Aelius, Caesar AD 136-138
RIC 444c; BMC 1004; Calicó 1449, Superb Mint State
Rome, under Hadrian, AD 137. L AELIVS CAESAR, bare head of Aelius left. Reverse: TRIB POT COS II, PIE-TAS acrosss field, Pietas standing right, sacrificing over alter at her feet to right, and holding box of perfumes..

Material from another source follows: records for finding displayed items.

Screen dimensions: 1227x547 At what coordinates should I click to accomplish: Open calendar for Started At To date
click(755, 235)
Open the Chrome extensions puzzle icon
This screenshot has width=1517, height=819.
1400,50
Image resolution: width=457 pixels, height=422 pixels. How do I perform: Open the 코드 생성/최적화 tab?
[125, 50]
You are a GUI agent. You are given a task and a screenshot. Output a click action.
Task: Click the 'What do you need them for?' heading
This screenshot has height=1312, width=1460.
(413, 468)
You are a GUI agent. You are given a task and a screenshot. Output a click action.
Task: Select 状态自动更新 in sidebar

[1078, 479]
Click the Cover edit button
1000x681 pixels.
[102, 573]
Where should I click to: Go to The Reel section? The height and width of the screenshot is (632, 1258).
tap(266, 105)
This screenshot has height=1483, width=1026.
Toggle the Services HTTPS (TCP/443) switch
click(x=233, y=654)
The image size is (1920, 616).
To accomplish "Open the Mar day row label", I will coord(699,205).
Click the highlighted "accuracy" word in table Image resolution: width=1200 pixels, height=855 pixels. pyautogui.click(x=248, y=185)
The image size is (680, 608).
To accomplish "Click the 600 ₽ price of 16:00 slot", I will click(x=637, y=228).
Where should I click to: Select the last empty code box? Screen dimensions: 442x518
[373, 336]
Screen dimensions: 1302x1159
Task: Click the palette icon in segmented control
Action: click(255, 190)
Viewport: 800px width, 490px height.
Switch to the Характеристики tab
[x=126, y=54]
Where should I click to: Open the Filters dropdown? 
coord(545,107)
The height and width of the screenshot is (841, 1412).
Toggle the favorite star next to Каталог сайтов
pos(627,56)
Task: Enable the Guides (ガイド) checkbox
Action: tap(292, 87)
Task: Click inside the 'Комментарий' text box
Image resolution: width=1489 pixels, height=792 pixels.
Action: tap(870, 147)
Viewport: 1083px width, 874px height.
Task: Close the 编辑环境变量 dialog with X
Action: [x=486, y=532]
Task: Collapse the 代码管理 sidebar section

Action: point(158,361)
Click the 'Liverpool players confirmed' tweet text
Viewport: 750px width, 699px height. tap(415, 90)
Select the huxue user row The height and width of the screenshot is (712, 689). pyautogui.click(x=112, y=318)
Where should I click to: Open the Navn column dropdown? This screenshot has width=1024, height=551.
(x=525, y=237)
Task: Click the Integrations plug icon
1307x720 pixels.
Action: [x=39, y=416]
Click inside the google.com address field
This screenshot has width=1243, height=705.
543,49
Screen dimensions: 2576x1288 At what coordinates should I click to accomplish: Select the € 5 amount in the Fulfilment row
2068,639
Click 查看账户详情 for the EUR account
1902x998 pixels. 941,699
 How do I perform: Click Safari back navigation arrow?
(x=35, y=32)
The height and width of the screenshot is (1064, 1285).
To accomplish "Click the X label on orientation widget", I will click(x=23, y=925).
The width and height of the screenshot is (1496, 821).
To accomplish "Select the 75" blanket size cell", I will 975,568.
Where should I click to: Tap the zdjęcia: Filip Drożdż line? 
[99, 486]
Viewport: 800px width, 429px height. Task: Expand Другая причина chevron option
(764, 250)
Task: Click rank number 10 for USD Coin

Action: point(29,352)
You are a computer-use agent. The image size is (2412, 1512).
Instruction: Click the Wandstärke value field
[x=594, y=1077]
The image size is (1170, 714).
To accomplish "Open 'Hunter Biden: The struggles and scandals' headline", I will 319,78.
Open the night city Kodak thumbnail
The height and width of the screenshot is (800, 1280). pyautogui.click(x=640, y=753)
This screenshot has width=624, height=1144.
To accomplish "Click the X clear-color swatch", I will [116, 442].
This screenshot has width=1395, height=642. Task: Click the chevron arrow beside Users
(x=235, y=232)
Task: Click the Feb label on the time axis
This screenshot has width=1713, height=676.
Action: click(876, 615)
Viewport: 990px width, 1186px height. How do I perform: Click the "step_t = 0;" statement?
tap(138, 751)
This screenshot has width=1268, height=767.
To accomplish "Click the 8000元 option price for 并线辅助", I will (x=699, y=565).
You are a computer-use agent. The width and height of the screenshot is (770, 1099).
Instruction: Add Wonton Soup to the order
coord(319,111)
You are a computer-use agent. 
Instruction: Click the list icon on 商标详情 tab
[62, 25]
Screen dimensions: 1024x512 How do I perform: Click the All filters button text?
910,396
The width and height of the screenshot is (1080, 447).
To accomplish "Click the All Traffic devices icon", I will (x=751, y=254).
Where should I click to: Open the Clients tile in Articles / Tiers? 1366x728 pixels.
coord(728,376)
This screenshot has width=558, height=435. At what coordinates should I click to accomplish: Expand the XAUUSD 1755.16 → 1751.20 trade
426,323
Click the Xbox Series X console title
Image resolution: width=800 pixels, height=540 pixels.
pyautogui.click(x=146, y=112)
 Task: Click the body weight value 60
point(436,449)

Ex New York Sale XLV (8 January 2019), 275
Hadrian had long considered his brother-in-law L. Julius Ursus Servianus as his unofficial heir, but his advanced age (he was in his 90s) made him a poor choice. Out of respect for Servianus, Hadrian began to groom the old man’s grandson Cn. Pedanius Fuscus Salinator II to succeed him. However, after the emperor fell seriously ill and almost died in AD 136 he changed his mind and instead selected L. Ceionius Commodus as his intended successor. Despite great public outcry, Ceionius was adopted the following year and assumed the new name L. Aelius Caesar. Hadrian then ordered the executions of Servianus and Salinator, either because they had made a coup attempt or the emperor simply wanted to leave no doubt about his intended heir. Aelius briefly took up a command on the Danube frontier before returning to Rome where he died of a hemorrhage on January 24, AD 128. Thus were the ghosts of Servianus and Salinator appeased.